Using a Critical-Sized Cranial Bone Defect Model in mice, the study systematically evaluated the osteogenic promotion effect of BECM-μRB scaffolds in endogenous bone regeneration. MicroCT imaging revealed that the 15% BECM group combined with TCP particles effectively filled the defect (≈55%) by week 2 and significantly increased the bone mineral density (BMD) of the newly formed bone. Additionally, the 15% group exhibited the highest level of vascularization (CD31 Immunostaining).

6. Immunomodulation and Macrophage Phenotype Effects

The study explored the regulatory effect of BECM on macrophage (M𝜓ϕ) immune responses. One week after scaffold implantation, the 15%-25% BECM groups significantly reduced the proportion of pro-inflammatory M1 phenotype (CD86+) and contributed to a more regenerative immune environment for bone tissue repair.

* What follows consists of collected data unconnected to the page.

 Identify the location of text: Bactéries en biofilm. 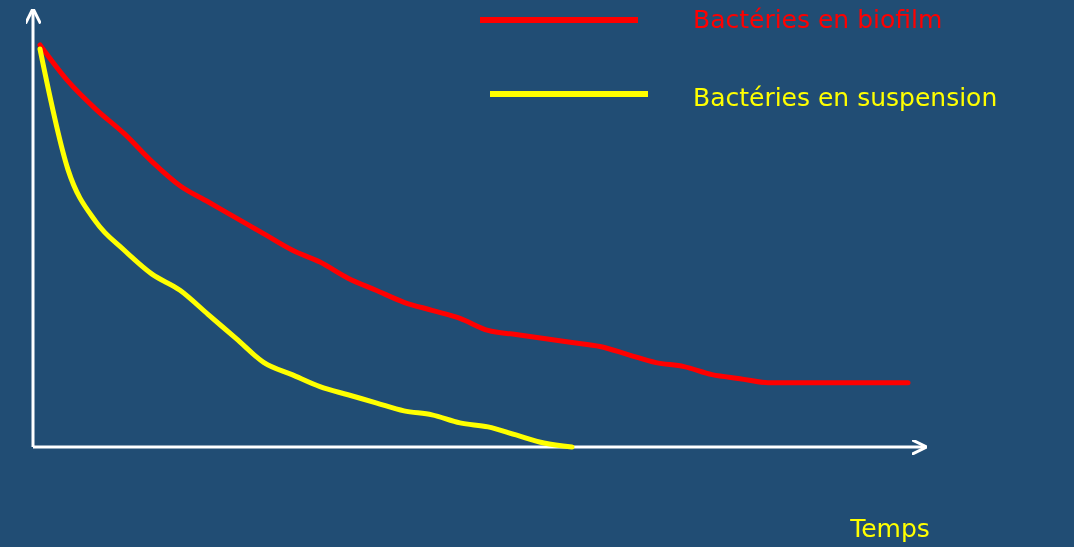
(818, 20).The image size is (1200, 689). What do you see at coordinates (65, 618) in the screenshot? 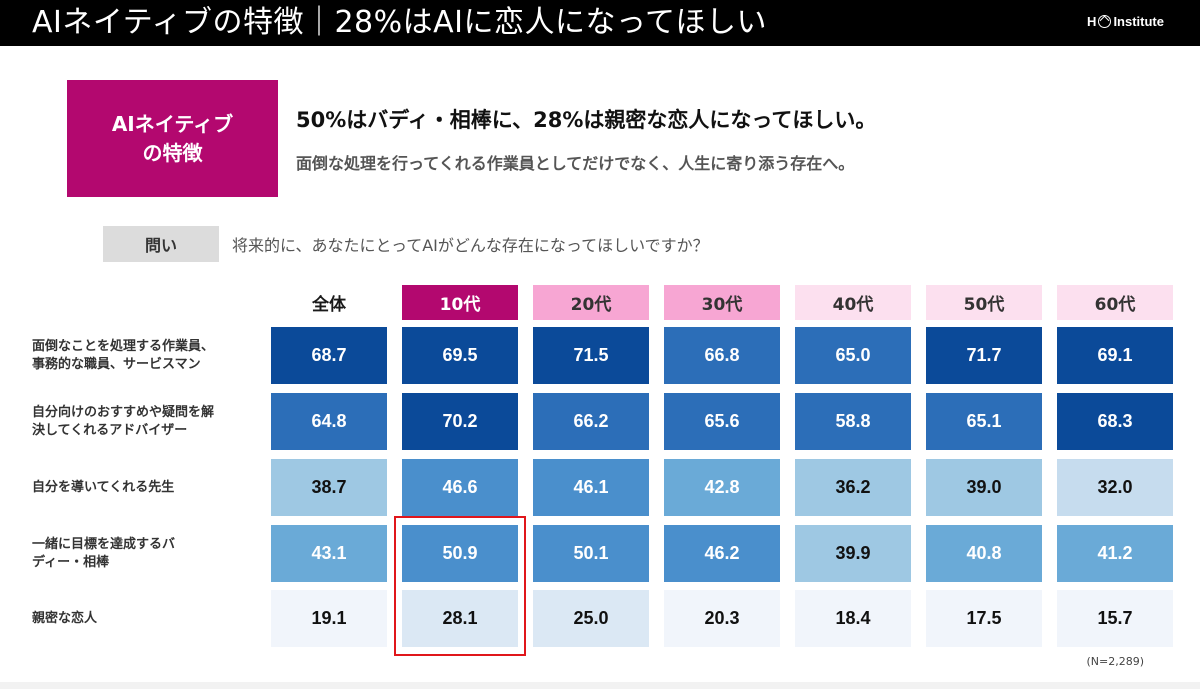
I see `row-label: 親密な恋人` at bounding box center [65, 618].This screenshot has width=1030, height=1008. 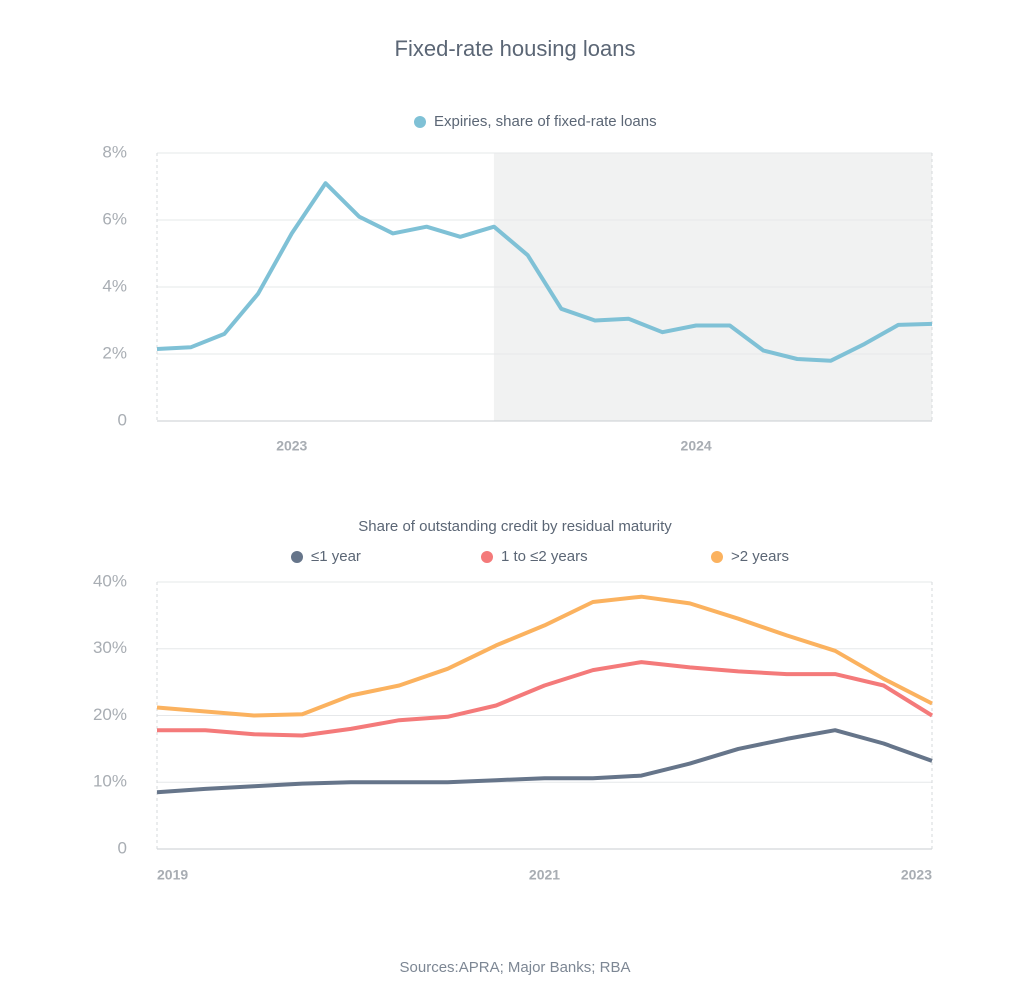 I want to click on x-tick-label: 2019, so click(x=172, y=875).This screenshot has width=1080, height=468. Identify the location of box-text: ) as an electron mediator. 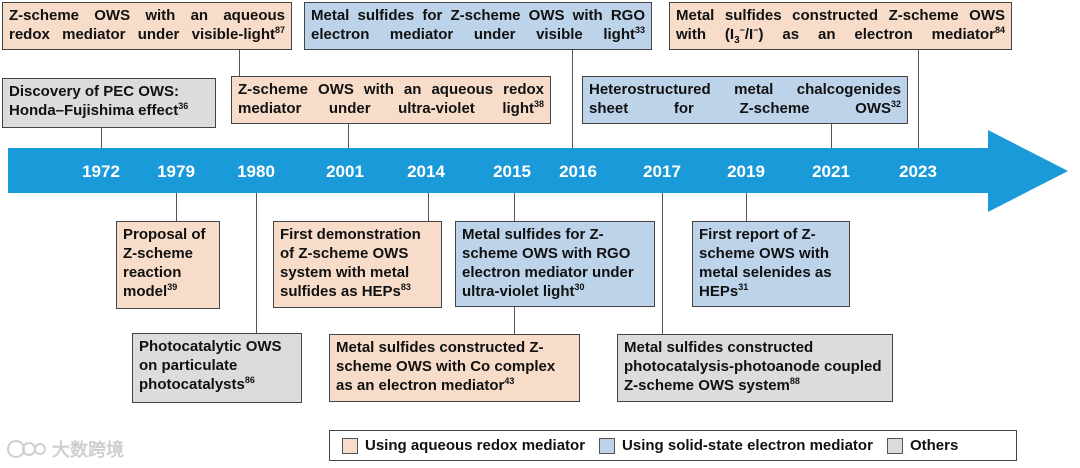
(876, 34).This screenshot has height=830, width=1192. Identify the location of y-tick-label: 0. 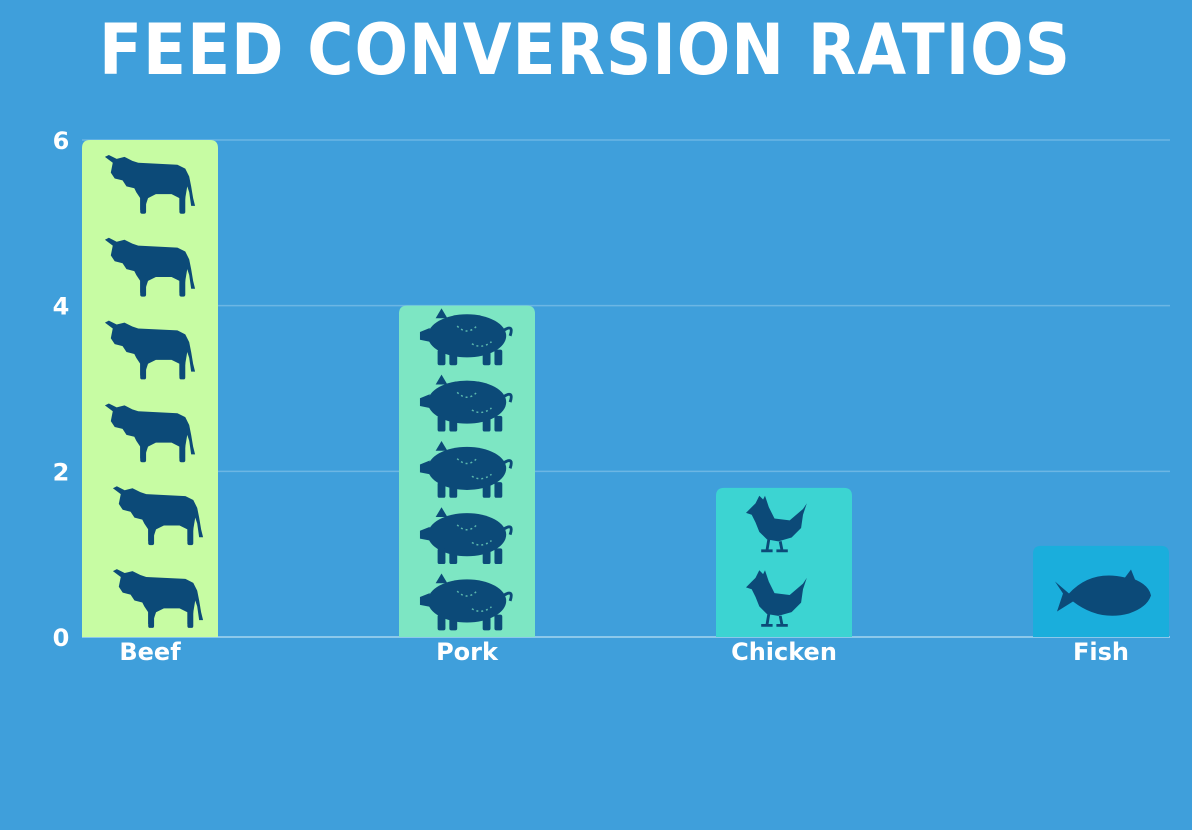
(62, 638).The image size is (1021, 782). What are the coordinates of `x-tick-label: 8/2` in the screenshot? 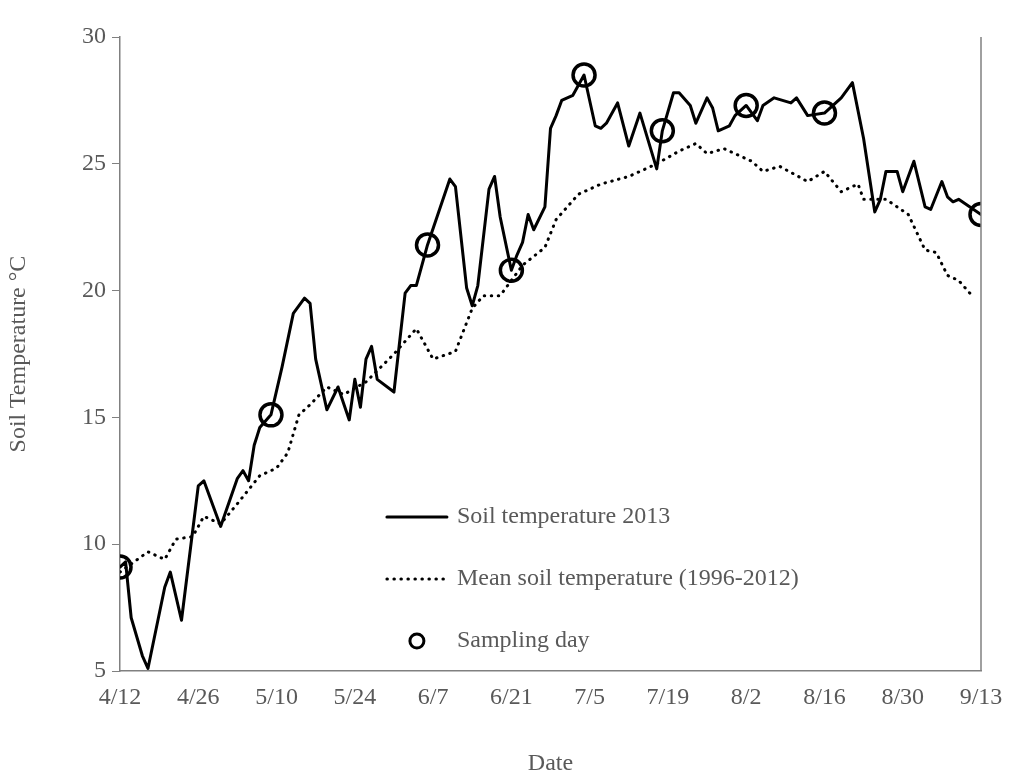 It's located at (746, 696).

Research Results and Findings

  1. A novel macroporous biomaterial combining BECM with GelMA microribbon scaffolds was successfully developed. Optimizing the BECM content in the scaffolds (between 15%-25%) significantly enhanced their mechanical, biological, and bone regeneration properties.
  2. The synergistic application of TCP particles further improved the osteogenic effect of BECM scaffolds, demonstrating the necessity of mineralization cues in bone regeneration strategies.
  3. In terms of the immune environment, BECM scaffolds modulated macrophage phenotype responses, creating a more favorable environment for bone regeneration.

Significance and Contributions

  1. This study provides an innovative and efficient platform for hard tissue regeneration, particularly suitable for Critical-Sized Bone Defects.
  2. The highly modular nature of microribbon scaffolds allows for the integration of other types of TDECM into similar constructs, enabling future applications in cartilage, muscle, and other tissue regeneration fields.
  3. The study demonstrates that significant bone regeneration can be achieved even without exogenous cells or growth factors by combining BECM with TCP particles, reducing the complexity and cost of clinical applications.

Highlights

  1. The first application of a pioneering BECM co-spinning technique in macroporous scaffolds.
  2. Confirmation of the new potential of Minimally Invasive Scaffolds (μRB) combined with multifactorial stimulation in bone repair.
  3. New insights into the regulation of the bone immune microenvironment and endogenous tissue healing mechanisms.

This study holds high practical value and scientific significance in the field of bone tissue engineering and provides an important reference for the development of materials for various tissue regeneration applications in the future.